Just a general kind of rule of the thumb.
With a track 100 feet across the infield, 25 foot wide track, it would call for 1 1/8 stagger. Bigger or smaller track, in increments of 10 feet across the infield, about 1/8 difference in stagger. Less width, very slight change in stagger. Using a rear tread width of 39 inches outside to outside, if it measures 3 inches, bigger or smaller, the stagger change is very small. Still, about .03 +/- 3.0". I've drawn 6 tracks, each 10 feet wider than the other across the infield to prove this out.
Yes
Since we love hearing our own voice talk about this, and it has been covered before, let's talk about the fundamental flaw in the thinking, and the math in deriving your numbers.
We can calculate radius', but we are dealing with a parabolic arc, with either decreasing radii, or increasing radii.
Our calculations also assume both tires on the staggered axle produce exactly the same amount of traction throughout the entire lap. It does not take much imagination to see this is not possible.
Sprint chassis use weight transfer and mechanical weight jacking to remove traction from the inside tire on an unstaggered solid axle to allow the chassis to negotiate a turn. Tuning this setup involves varying the weight removed to make best use of the traction available. The compromise is that in the center of the corner, we have available less than the maximum lateral traction. We need to do this because we need to be able to turn in both directions.

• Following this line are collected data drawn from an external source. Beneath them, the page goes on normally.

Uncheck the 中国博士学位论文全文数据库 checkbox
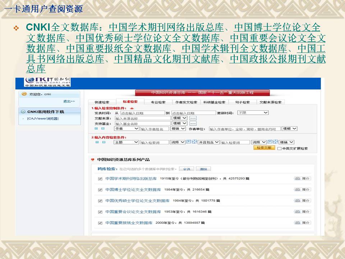This screenshot has height=259, width=345. (100, 190)

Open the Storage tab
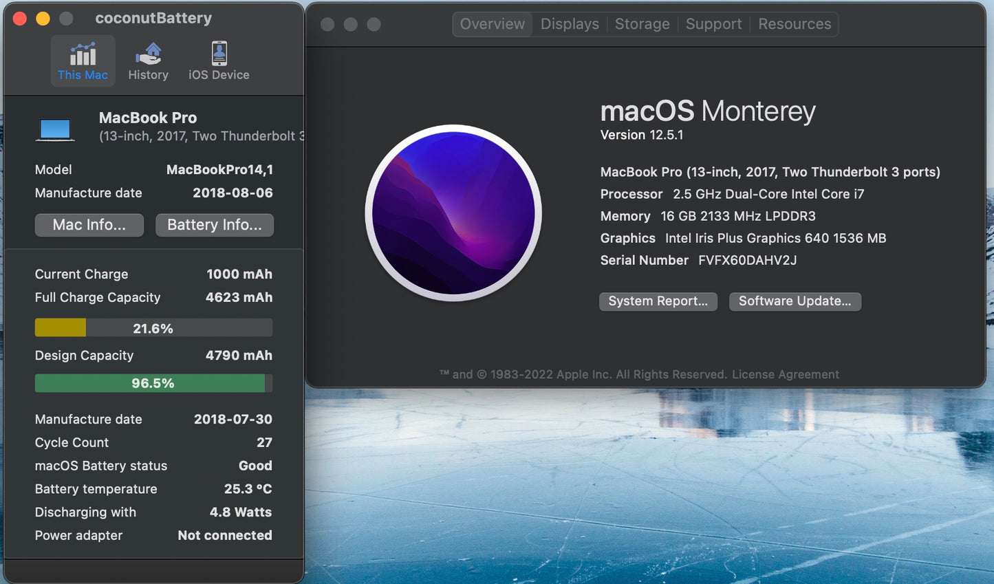642,23
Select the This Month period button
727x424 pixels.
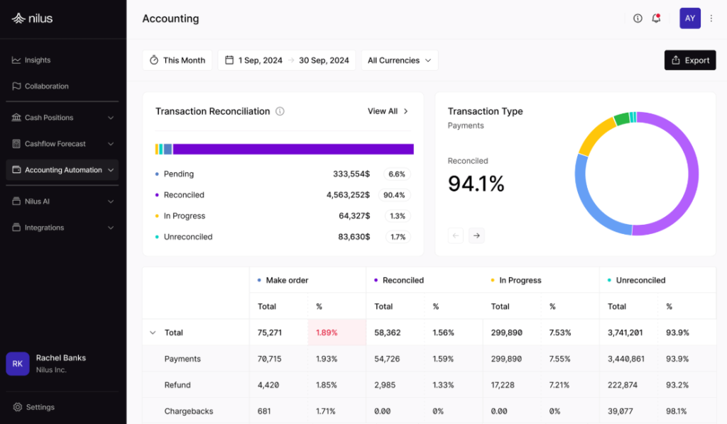point(177,60)
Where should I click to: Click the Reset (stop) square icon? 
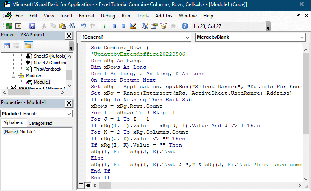123,26
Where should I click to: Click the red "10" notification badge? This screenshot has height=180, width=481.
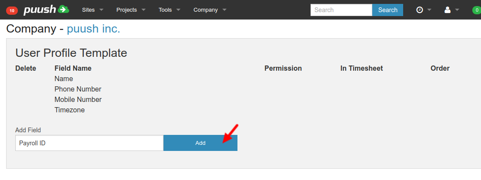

Lto, oval chassis do not have this limitation. We are only turning left.
To make the best use of the our tires, we need to use all available lateral traction. If we do this well, we need less traction for forward drive (down the straights) Our compromise is to lose some traction on the straights in order to have max traction in the corner.
From sprint racing, we already know that somewhere in the lap, one tire on a solid axle must slip. We also already know that the least loaded tire will do that slipping.
From sprint racing, we already know that changing the vertical center of gravity changes the amount of weight transfer. (Sitting the driver up vs laying the driver down changes the amount of weight transfer.) We also know we can vary weight transfer by changing static weight distribution.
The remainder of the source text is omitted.